'Dark Windows', a suite of five paintings completed in early 2020, combines Sean Scully’s lyrically intense horizontal bands from his 'Landlines' series with an inset painting – a practice of the artist since 1972.
Scully’s interest in the idea of the window as an image within an image made him capture this motif in his paintings, graphic works, and photography. 'Dark Windows' though stands for a significant development within this work. In the wake of the pandemic, Scully’s windows have turned black for the very first time and the rectangular inset seems to block out the romantic bands of the 'Landline' paintings with their coming together of land, see, and horizon. 'We have what we idealistically imagine, which is represented by this seductive painting, and what we actually have, which is a blacked-out view, a very uncertain, hard view.', he says.

SOURCE INFORMATION>

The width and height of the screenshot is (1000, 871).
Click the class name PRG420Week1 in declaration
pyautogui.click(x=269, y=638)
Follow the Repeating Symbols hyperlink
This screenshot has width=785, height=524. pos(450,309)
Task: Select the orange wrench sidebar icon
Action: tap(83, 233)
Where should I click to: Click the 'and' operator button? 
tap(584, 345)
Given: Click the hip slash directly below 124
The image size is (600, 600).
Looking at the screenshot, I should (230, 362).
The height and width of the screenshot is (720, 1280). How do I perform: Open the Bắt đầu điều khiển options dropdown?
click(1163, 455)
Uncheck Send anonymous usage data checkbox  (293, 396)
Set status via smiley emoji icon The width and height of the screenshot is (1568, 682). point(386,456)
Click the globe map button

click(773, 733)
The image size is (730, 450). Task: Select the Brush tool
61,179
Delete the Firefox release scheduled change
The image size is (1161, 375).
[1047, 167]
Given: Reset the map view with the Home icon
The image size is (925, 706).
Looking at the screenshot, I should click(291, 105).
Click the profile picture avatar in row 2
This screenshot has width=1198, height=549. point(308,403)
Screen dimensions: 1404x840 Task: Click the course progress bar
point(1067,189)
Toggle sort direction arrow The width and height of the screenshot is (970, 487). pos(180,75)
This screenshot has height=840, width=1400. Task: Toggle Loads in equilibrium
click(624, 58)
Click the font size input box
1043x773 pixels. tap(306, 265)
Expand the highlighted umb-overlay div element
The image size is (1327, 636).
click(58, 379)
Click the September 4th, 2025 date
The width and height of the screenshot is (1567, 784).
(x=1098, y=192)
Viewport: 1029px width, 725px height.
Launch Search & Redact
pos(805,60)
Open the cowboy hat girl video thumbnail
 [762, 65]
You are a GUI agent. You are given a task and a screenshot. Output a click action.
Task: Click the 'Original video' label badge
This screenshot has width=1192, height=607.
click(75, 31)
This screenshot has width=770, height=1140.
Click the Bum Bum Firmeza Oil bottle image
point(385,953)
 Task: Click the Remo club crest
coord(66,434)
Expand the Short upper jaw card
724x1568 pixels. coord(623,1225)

SET OF TASKS>
- A) According to the passage on Sean Scully's 'Dark Windows', when was the suite of five paintings completed?
- B) Reproduce the passage on Sean Scully's 'Dark Windows' word for word, starting at "Scully’s interest in" and ending at "view.', he says.".
- C) Carry on the passage about Sean Scully's 'Dark Windows' from the point where it stops.

TASK ANSWERS>
- A) It was completed in early 2020.

- B)
Scully’s interest in the idea of the window as an image within an image made him capture this motif in his paintings, graphic works, and photography. 'Dark Windows' though stands for a significant development within this work. In the wake of the pandemic, Scully’s windows have turned black for the very first time and the rectangular inset seems to block out the romantic bands of the 'Landline' paintings with their coming together of land, see, and horizon. 'We have what we idealistically imagine, which is represented by this seductive painting, and what we actually have, which is a blacked-out view, a very uncertain, hard view.', he says.

- C)
Sean Scully has often referred to the Irish poet William Butler Yeats when speaking of his own work: 'One might say that the Romantic impulse needs and depends upon friction, divide, and schism and this is a problem of identity, a split which can be worked out and resolved through the making of art ...'
'Dark Windows' incorporates this duality with masterly proportion and austerity, bringing out a clairvoyant appraisal of our relationship to nature. It is a painterly declaration calling to mind the work of Kazimir Malevich, with the fundamental directness of the black inset punctuating the romantic lines of nature, while yet again his Landlines embrace the blackness and take it out of isolation: an unflinchingly humanistic view of our times.
Sean Scully (born 1945 in Dublin) is recognized as one of the most important abstract painters of our time. His works have been shown in more than 200 solo exhibitions and are represented internationally in numerous museum collections. Scully lives and works in Upstate New York, France, and Germany.